Μore male than female patients were recruited in our study. This is because more male patients with STDs seek help for their condition in a hospital for Skin and Venereal Diseases, like ours. Most women consult their gynecologist for conditions like STDs. Furthermore, the small number of women who attended our hospital did not wish to participate in the study.

Our study has some limitations. Firstly, the sample size was relatively small. Nevertheless, it was adequate to reach significant conclusions. In addition, the population of our study was patients attending a public, specialized hospital; it did not include patients from general hospitals, as well as patients from private practitioners. It also did not include more wealthy patients who usually prefer private hospitals to maintain their anonymity, as well as those women who are treated by other specialists (e.g. gynecologists). Therefore one should not generalize the results in such groups if patients.

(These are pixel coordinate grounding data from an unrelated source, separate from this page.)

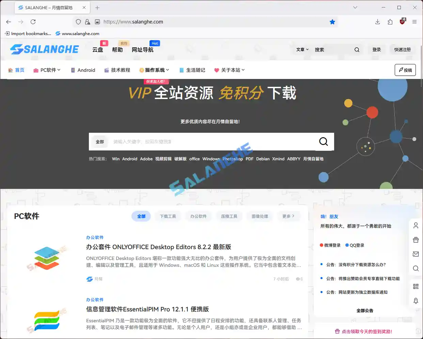The width and height of the screenshot is (423, 339).
Task: Open the Photoshop hot search link
Action: [x=233, y=159]
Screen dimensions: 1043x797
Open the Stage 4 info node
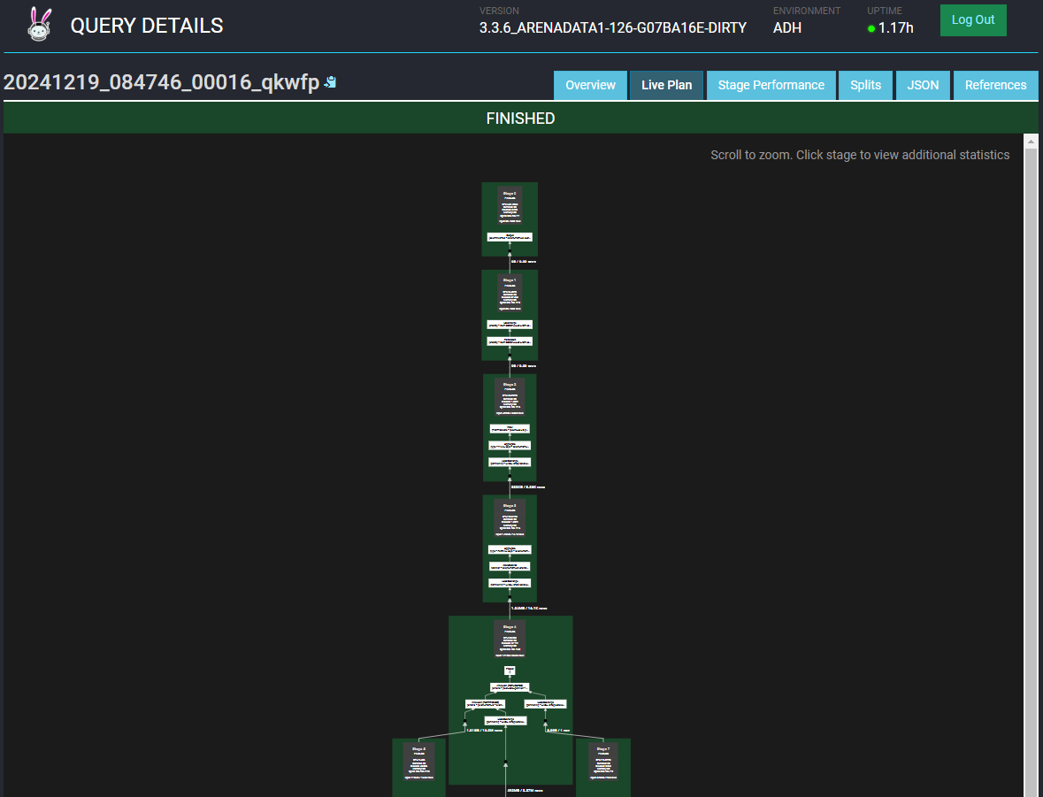pyautogui.click(x=509, y=639)
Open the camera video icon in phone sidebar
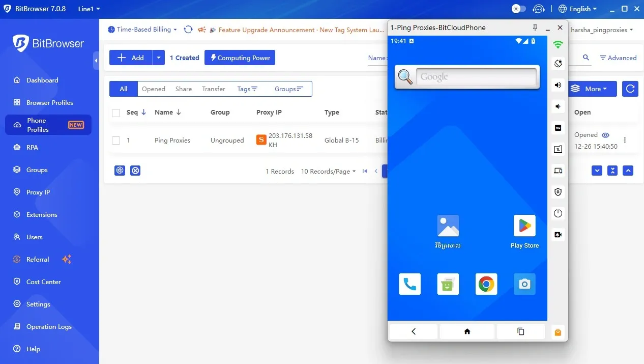Image resolution: width=644 pixels, height=364 pixels. pos(558,235)
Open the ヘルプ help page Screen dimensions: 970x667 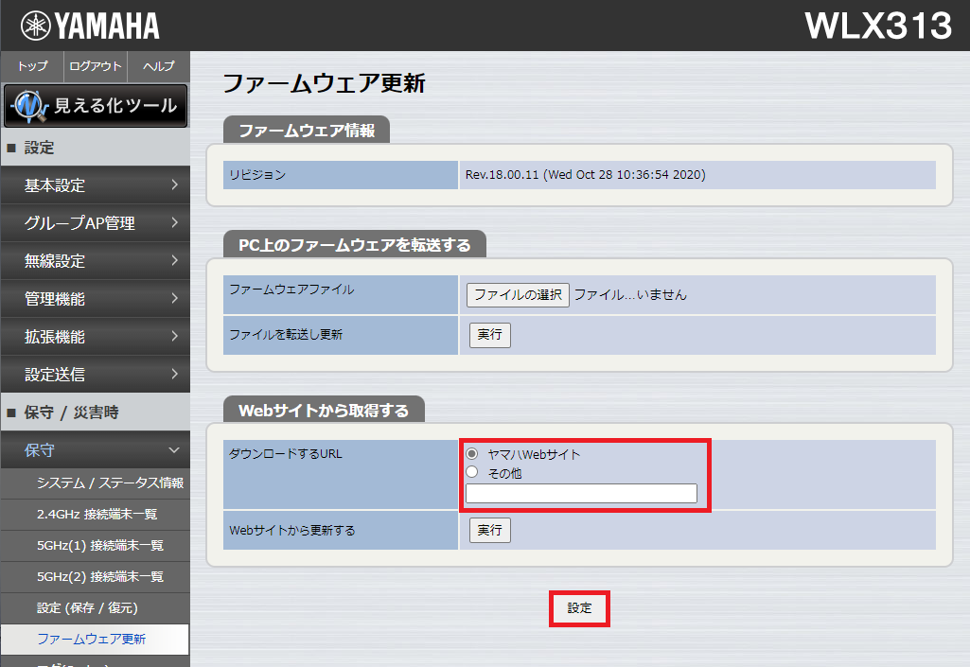pos(157,66)
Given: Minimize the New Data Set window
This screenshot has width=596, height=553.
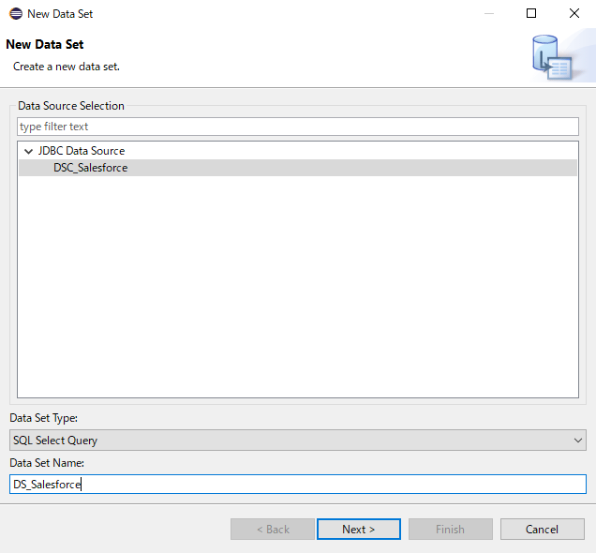Looking at the screenshot, I should (489, 14).
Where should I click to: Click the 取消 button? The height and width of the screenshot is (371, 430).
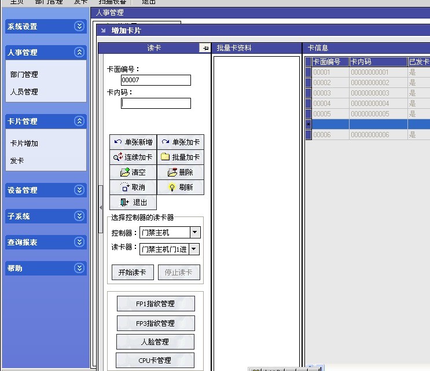tap(133, 187)

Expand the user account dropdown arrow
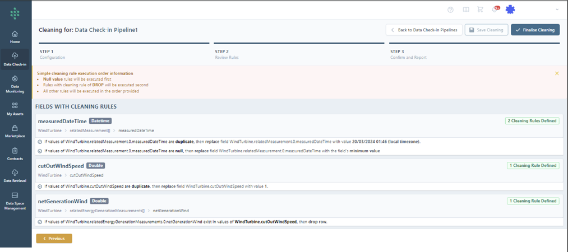(557, 10)
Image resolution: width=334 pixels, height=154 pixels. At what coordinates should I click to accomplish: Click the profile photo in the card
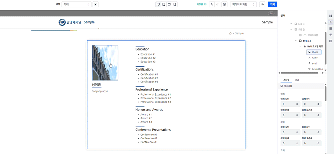105,63
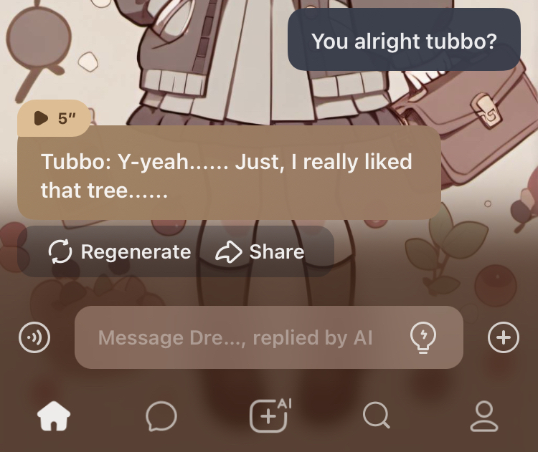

Based on the above-mentioned arguments, a credible questionnaire/tool is required to measure psychological burden on patients with anogenital warts. The development of a specific questionnaire for measuring HRQoL in patients with anogenital warts, as described by Badia and associates [13], could demonstrate the degree of psychological/social/physical burden of this condition to patients. In addition, use of this questionnaire in different populations (i.e. with different religions, ethical and social beliefs, etc.) will help in drawing conclusions about the relative burden of the condition according to the patients' background.

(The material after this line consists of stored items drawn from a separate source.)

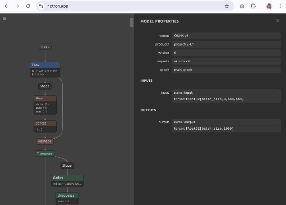The image size is (286, 205).
Task: Select the Slice node in the graph
Action: click(45, 98)
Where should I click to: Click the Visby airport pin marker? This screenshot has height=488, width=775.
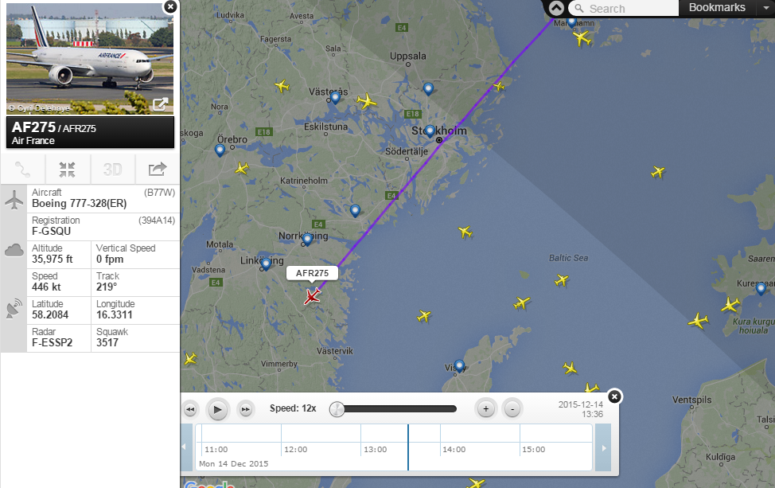[459, 366]
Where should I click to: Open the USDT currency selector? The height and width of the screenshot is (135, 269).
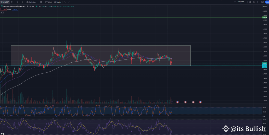[264, 6]
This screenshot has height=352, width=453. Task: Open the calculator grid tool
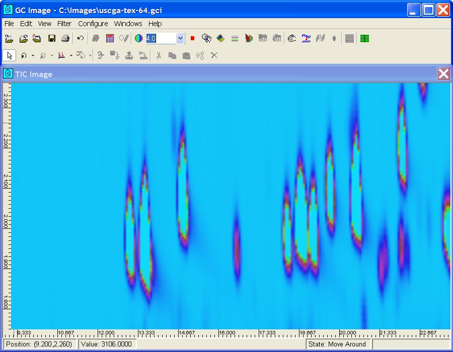pyautogui.click(x=110, y=38)
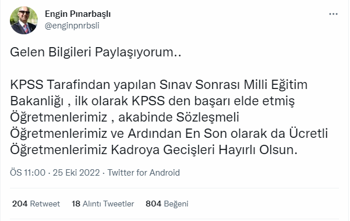Click the like count number 804
This screenshot has height=221, width=350.
[x=153, y=204]
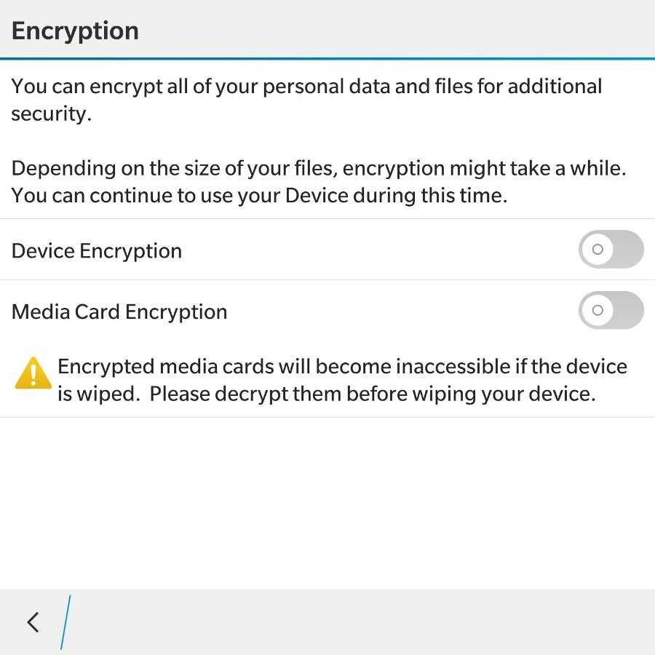
Task: Enable the Device Encryption switch
Action: click(x=611, y=250)
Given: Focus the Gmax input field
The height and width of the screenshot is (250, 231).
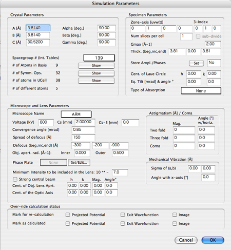Looking at the screenshot, I should [x=213, y=44].
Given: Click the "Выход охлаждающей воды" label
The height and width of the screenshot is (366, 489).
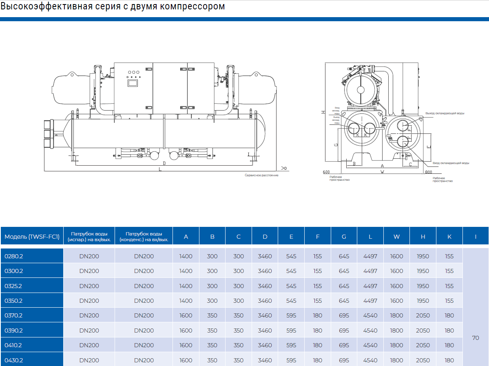Looking at the screenshot, I should [445, 113].

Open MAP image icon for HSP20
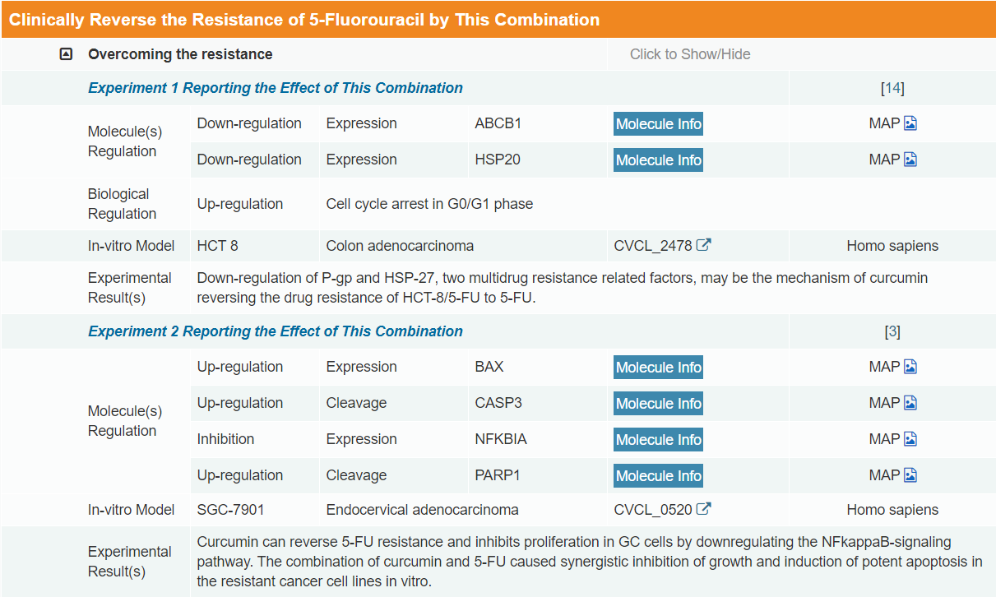tap(910, 160)
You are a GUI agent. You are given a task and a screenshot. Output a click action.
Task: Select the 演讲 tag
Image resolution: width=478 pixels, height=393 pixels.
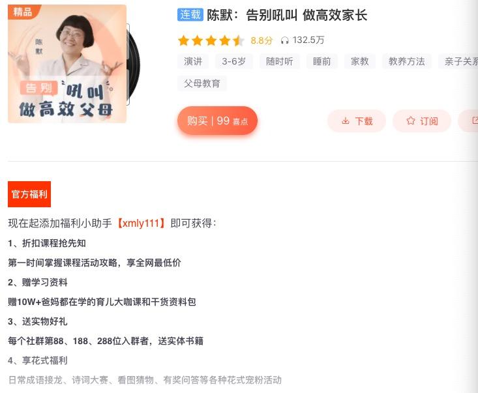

There are several clinical implications of our study. Firstly, by use of the questionnaire, patients are directly involved and may participate in their treatment more actively. This way the emphasis is shifted from disease-oriented to patient-oriented treatment. For this reason assessment of the HRQoL has been routinely used as a measure of efficacy in clinical practice and research [30]. Additionally, there is the potential for physicians to receive feedback from the patients regarding the effectiveness of the treatment and their degree of satisfaction. Furthermore, the use of the SF-36 in specific patient subgroups with different religious or cultural background compared to the rest of the Greek population (e.g. Muslims, refugees, etc.) may have a different effect on HRQoL. Finally, the employment of these tools will enable the more objective verification of the success or failure of the therapeutic approach and will also implicate the patient himself/herself in the management of the condition.

Conclusions

In conclusion, we found that there was an improvement in the scales of vitality and mental health and a deterioration in the scale of social functioning in anogenital warts patients between the time of diagnosis and initiation of treatment and one month later. The small sample size however is a limitation of our study. HRQoL does not appear to be influenced in anogenital wart patients, as measured by the generic instrument SF-36. It is important to develop specific instruments for the measurement of HRQoL in this group of patients.

Conflict of interest

The authors declare that they have no competing interests.